Welcome to Blawg Review Number 117: the Bill of Rights/Criminal Law Edition.

Approximately 5% of previous Blawg Review hosts have blogs related to criminal law, and not all of them practice and/or blog exclusively about criminal defense: Appellate Law & Practice, Crime and Federalism, JAG Central, Blonde Justice, Concurring Opinions, and Public Defender Stuff.

This week, I will supplement the usual suspects’ contributions (i.e. posts from Civil Lawyers) with a healthy dose from around the bourgeoning criminal law blogosphere. I hope that criminal defense attorneys will consider hosting Blawg Review in future editions. At the very least, criminal law bloggers should consider submitting their best posts on a weekly basis.

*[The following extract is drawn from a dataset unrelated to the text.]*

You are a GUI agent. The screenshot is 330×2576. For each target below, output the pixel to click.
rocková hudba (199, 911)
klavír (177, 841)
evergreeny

Last week’s host, Corporate Law UK, wrote the Review in iambic pentameter (and possibly inspired Nate Oman’s entry this week about the demise of wigs in the British legal profession). Alas, poetry is well beyond my talents, so we shall have to settle on a different theme.

I decided to use the six amendments from the Bill of Rights that most apply to criminal defense, highlight a historic Supreme Court criminal case, and use the text of the Amendment itself as the springboard for this week’s featured posts. [Civil lawyers need not worry… I found ways to work your submissions in.]

Here goes…


Congress shall make no law respecting an establishment of religion, or prohibiting the free exercise thereof; or abridging the freedom of speech, or of the press; or the right of the people peaceably to assemble, and to petition the government for a redress of grievances.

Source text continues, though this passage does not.